### GIVEN EXERCISE
Please render every line of the items below as a Markdown table with the columns "Row" and "Item line", one row per line, with blank lines omitted.
----
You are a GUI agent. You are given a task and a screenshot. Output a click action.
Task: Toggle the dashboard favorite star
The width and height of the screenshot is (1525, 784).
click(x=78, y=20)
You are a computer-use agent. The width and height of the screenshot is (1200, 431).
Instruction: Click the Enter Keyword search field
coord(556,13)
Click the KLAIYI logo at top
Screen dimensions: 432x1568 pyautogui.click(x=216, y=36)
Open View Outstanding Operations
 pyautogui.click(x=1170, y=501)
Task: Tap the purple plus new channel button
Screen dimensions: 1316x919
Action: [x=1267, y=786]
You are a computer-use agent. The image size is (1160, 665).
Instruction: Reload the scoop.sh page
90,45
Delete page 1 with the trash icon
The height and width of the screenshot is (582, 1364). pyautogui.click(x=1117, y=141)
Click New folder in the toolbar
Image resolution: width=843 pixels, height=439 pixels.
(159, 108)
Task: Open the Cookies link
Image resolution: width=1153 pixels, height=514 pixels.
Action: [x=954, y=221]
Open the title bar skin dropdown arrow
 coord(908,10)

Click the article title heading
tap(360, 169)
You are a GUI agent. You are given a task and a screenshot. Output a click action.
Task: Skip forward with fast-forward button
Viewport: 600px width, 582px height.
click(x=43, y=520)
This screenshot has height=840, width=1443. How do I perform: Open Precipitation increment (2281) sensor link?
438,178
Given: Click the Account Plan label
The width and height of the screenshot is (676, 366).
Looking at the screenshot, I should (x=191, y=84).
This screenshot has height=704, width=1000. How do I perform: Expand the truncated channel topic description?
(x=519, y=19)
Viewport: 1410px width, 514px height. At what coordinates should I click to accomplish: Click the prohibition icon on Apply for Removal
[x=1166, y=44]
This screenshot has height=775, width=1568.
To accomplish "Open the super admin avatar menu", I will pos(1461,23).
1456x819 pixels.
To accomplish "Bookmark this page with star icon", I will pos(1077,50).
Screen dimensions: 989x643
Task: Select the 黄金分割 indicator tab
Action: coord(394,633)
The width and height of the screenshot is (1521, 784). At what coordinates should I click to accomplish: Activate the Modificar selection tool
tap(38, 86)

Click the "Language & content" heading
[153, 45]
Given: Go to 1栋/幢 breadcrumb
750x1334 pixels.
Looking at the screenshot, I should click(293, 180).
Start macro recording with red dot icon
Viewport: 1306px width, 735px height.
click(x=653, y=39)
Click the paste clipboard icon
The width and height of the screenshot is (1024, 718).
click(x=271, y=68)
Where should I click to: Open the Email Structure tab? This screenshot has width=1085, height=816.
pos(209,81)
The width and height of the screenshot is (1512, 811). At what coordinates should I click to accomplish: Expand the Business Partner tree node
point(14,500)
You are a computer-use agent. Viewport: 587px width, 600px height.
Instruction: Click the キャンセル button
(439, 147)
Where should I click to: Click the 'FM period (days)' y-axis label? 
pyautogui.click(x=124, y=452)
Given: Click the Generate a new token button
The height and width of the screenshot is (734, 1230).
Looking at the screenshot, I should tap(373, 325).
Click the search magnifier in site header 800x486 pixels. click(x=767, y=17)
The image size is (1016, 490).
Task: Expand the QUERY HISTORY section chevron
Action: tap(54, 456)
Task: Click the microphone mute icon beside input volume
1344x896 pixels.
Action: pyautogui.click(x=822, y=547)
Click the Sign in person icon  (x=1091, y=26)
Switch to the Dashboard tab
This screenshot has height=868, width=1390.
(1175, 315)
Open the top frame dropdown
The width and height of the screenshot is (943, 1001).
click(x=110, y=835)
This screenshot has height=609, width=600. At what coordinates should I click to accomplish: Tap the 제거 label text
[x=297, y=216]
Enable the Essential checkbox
----
### CORRECT RESPONSE
| Row | Item line |
|---|---|
| 1 | You are a GUI agent. You are given a task and a screenshot. Output a click action. |
| 2 | Task: Toggle the dashboard favorite star |
| 3 | The width and height of the screenshot is (1525, 784). |
| 4 | click(x=78, y=20) |
| 5 | You are a computer-use agent. The width and height of the screenshot is (1200, 431). |
| 6 | Instruction: Click the Enter Keyword search field |
| 7 | coord(556,13) |
| 8 | Click the KLAIYI logo at top |
| 9 | Screen dimensions: 432x1568 pyautogui.click(x=216, y=36) |
| 10 | Open View Outstanding Operations |
| 11 |  pyautogui.click(x=1170, y=501) |
| 12 | Task: Tap the purple plus new channel button |
| 13 | Screen dimensions: 1316x919 |
| 14 | Action: [x=1267, y=786] |
| 15 | You are a computer-use agent. The image size is (1160, 665). |
| 16 | Instruction: Reload the scoop.sh page |
| 17 | 90,45 |
| 18 | Delete page 1 with the trash icon |
| 19 | The height and width of the screenshot is (582, 1364). pyautogui.click(x=1117, y=141) |
| 20 | Click New folder in the toolbar |
| 21 | Image resolution: width=843 pixels, height=439 pixels. |
| 22 | (159, 108) |
| 23 | Task: Open the Cookies link |
| 24 | Image resolution: width=1153 pixels, height=514 pixels. |
| 25 | Action: [x=954, y=221] |
| 26 | Open the title bar skin dropdown arrow |
| 27 |  coord(908,10) |
| 28 | Click the article title heading |
| 29 | tap(360, 169) |
| 30 | You are a GUI agent. You are given a task and a screenshot. Output a click action. |
| 31 | Task: Skip forward with fast-forward button |
| 32 | Viewport: 600px width, 582px height. |
| 33 | click(x=43, y=520) |
| 34 | This screenshot has height=840, width=1443. How do I perform: Open Precipitation increment (2281) sensor link? |
| 35 | 438,178 |
| 36 | Given: Click the Account Plan label |
| 37 | The width and height of the screenshot is (676, 366). |
| 38 | Looking at the screenshot, I should (x=191, y=84). |
| 39 | This screenshot has height=704, width=1000. How do I perform: Expand the truncated channel topic description? |
| 40 | (x=519, y=19) |
| 41 | Viewport: 1410px width, 514px height. At what coordinates should I click to accomplish: Click the prohibition icon on Apply for Removal |
| 42 | [x=1166, y=44] |
| 43 | This screenshot has height=775, width=1568. |
| 44 | To accomplish "Open the super admin avatar menu", I will pos(1461,23). |
| 45 | 1456x819 pixels. |
| 46 | To accomplish "Bookmark this page with star icon", I will pos(1077,50). |
| 47 | Screen dimensions: 989x643 |
| 48 | Task: Select the 黄金分割 indicator tab |
| 49 | Action: coord(394,633) |
| 50 | The width and height of the screenshot is (1521, 784). At what coordinates should I click to accomplish: Activate the Modificar selection tool |
| 51 | tap(38, 86) |
| 52 | Click the "Language & content" heading |
| 53 | [153, 45] |
| 54 | Given: Go to 1栋/幢 breadcrumb |
| 55 | 750x1334 pixels. |
| 56 | Looking at the screenshot, I should click(293, 180). |
| 57 | Start macro recording with red dot icon |
| 58 | Viewport: 1306px width, 735px height. |
| 59 | click(x=653, y=39) |
| 60 | Click the paste clipboard icon |
| 61 | The width and height of the screenshot is (1024, 718). |
| 62 | click(x=271, y=68) |
| 63 | Where should I click to: Open the Email Structure tab? This screenshot has width=1085, height=816. |
| 64 | pos(209,81) |
| 65 | The width and height of the screenshot is (1512, 811). At what coordinates should I click to accomplish: Expand the Business Partner tree node |
| 66 | point(14,500) |
| 67 | You are a computer-use agent. Viewport: 587px width, 600px height. |
| 68 | Instruction: Click the キャンセル button |
| 69 | (439, 147) |
| 70 | Where should I click to: Click the 'FM period (days)' y-axis label?  |
| 71 | pyautogui.click(x=124, y=452) |
| 72 | Given: Click the Generate a new token button |
| 73 | The height and width of the screenshot is (734, 1230). |
| 74 | Looking at the screenshot, I should tap(373, 325). |
| 75 | Click the search magnifier in site header 800x486 pixels. click(x=767, y=17) |
| 76 | The image size is (1016, 490). |
| 77 | Task: Expand the QUERY HISTORY section chevron |
| 78 | Action: tap(54, 456) |
| 79 | Task: Click the microphone mute icon beside input volume |
| 80 | 1344x896 pixels. |
| 81 | Action: pyautogui.click(x=822, y=547) |
| 82 | Click the Sign in person icon  (x=1091, y=26) |
| 83 | Switch to the Dashboard tab |
| 84 | This screenshot has height=868, width=1390. |
| 85 | (1175, 315) |
| 86 | Open the top frame dropdown |
| 87 | The width and height of the screenshot is (943, 1001). |
| 88 | click(x=110, y=835) |
| 89 | This screenshot has height=609, width=600. At what coordinates should I click to accomplish: Tap the 제거 label text |
| 90 | [x=297, y=216] |
| 91 | Enable the Essential checkbox |